=== Work order A ===
In the text about Salisbury's reporting on the Seattle protests, on what date was the closed-door meeting with Mayor Jenny Durkan?
=== Work order B ===
Continue the text about Salisbury's reporting on the Seattle protests, picking up after its final sentence.
*** Opening Reading text ***
In the early morning hours of June 29, a shooting occurred within the protest zone (see Capitol Hill Organized Protest - June 29), and Salisbury was a witness from a considerable distance away. Salisbury was present during the July 4 protest on I-5 during which a car drove into the crowd, killing 23-year-old Summer Taylor and seriously injuring 32-year-old Diaz Love. He had not been live-streaming the July 4 protest. He also attempted to help the community in the CHOP during the period when people were residing in Cal Anderson Park overnight. He had become a recognizable face in the area and people went to him for help with problems he was not trained to help with, such as locating and aiding a victim of rape.

During discussions between the City of Seattle and protest leaders from the CHOP, Salisbury was often present during the meetings to report on behalf of Converge Media. For a closed door meeting with Mayor Jenny Durkan on June 26, 2020, he was the only journalist allowed inside and he briefed other local news outlets outside the building afterward.

When asked about where he stands on the issues being protested, Salisbury stated:

To be honest with you, there's so many people on both sides. ... And I tell people all the time, I don't have a dog in this fight in a professional capacity. In a personal capacity, man, I want to see, you know, my city. I love Seattle, the Emerald City. I mean, I want to see things get better for people. You know, I'm saying, I want there to be a better situation here. But professionally, all I can do is show up every day with my camera, try to ask as many different people from as many different perspective's questions, and try to give myself, for one, and the viewing audience an understanding of what's going on.
*** Closing Reading text ***
*** Opening Information shown ***
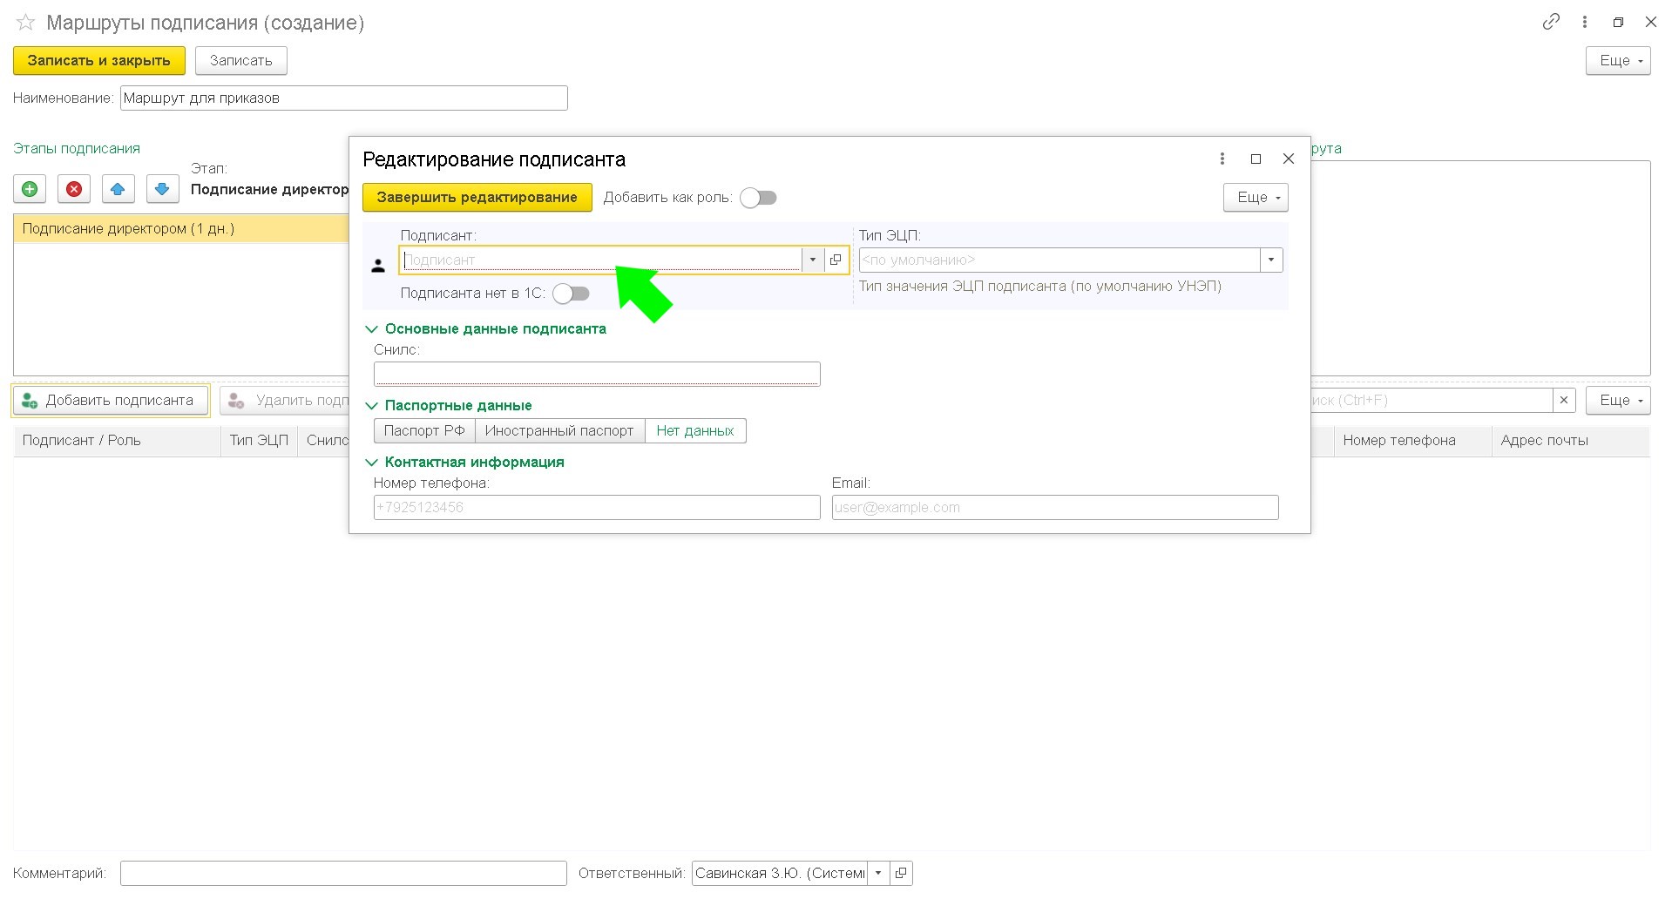Open the responsible person's form icon
Screen dimensions: 1672x899
901,873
*** Closing Information shown ***
=== Expected answer A ===
June 26, 2020.

=== Expected answer B ===
— Omari Salisbury, reported by Jennifer Wing, KNKX

Salisbury also covered the Seattle City Council's revised 2020 budget, which was finally passed in early August 2020, to see what (if anything) they did to meet the demands of the city's protesters. On August 11, 2020, Salisbury spoke with KIRO Radio on the circumstances of the resignation of Seattle Police Chief Carmen Best. He expressed frustrations that the council had not spoken with Best, a Black woman, about their plans to potentially reduce her pay in the 2020 budget to meet protester demands of defunding the police budget as well as balance a deficit left in the wake of the COVID-19 pandemic. His suggestion on the radio show was that the council speak to more every day Black citizens, including to parents and children of Seattle Public Schools about the community's problems and needs.

In the Autumn of 2020, Salisbury was interviewed by multiple news sources to reflect on his experience covering the protests and the CHOP during that Summer. Due to most of Salisbury's live-streaming being done from his recognizable red iPhone, the Museum of History & Industry (MOHAI) expressed interest in placing the phone in an exhibit. KOMO news reported that museum officials said "MOHAI considers Omari’s phone to be an important object and would like to see it preserved and shared with the public. We would be thrilled if it were donated to MOHAI or BHS (Black Heritage Society of Washington State)."